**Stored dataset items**
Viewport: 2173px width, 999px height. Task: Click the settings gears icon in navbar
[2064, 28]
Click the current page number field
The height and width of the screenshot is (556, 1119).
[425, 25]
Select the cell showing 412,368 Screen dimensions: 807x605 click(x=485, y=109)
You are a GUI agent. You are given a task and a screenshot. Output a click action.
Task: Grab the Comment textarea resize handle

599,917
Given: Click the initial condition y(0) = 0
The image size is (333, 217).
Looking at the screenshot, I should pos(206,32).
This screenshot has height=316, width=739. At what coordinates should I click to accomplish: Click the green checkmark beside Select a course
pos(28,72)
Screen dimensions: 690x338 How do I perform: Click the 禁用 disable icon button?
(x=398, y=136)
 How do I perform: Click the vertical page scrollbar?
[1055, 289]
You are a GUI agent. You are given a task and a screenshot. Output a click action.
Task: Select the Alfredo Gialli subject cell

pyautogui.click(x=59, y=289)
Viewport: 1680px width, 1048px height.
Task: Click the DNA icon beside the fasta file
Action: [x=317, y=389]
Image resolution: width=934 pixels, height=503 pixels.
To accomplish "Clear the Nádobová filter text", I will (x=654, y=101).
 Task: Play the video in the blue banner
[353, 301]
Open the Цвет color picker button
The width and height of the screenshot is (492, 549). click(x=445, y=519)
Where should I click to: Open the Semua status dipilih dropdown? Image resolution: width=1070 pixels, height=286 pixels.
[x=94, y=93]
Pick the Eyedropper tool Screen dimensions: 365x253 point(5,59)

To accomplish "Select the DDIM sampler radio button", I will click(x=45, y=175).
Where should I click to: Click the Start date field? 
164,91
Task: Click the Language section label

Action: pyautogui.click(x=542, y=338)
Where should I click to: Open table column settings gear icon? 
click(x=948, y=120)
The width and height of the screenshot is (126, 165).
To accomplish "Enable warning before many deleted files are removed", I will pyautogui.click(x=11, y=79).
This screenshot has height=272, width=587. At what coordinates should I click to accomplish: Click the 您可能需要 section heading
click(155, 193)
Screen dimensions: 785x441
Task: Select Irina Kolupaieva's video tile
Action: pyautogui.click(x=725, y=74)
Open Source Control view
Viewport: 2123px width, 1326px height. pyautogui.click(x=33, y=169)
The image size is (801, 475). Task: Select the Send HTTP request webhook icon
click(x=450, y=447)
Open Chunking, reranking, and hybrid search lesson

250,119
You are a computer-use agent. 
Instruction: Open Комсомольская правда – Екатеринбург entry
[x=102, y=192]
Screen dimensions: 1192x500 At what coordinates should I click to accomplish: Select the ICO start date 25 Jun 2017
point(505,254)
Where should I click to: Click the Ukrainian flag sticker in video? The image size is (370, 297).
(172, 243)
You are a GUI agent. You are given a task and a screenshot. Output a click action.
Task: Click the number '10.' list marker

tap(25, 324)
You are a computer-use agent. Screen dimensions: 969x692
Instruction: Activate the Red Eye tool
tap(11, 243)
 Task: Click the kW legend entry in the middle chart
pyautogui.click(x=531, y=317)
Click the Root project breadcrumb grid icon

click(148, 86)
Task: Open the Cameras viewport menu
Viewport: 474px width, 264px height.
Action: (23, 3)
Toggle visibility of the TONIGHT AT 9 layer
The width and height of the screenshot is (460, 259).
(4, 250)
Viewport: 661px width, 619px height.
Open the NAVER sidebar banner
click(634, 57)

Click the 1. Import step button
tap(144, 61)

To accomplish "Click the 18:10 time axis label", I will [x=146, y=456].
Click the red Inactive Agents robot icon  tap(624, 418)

**WHAT IS NEEDED**
Copy the items above verbatim, from the line containing "Click the Root project breadcrumb grid icon" through the end of the items.

**SOLUTION BELOW**
Click the Root project breadcrumb grid icon

click(148, 86)
Task: Open the Cameras viewport menu
Viewport: 474px width, 264px height.
Action: (23, 3)
Toggle visibility of the TONIGHT AT 9 layer
The width and height of the screenshot is (460, 259).
(4, 250)
Viewport: 661px width, 619px height.
Open the NAVER sidebar banner
click(634, 57)

Click the 1. Import step button
tap(144, 61)

To accomplish "Click the 18:10 time axis label", I will [x=146, y=456].
Click the red Inactive Agents robot icon  tap(624, 418)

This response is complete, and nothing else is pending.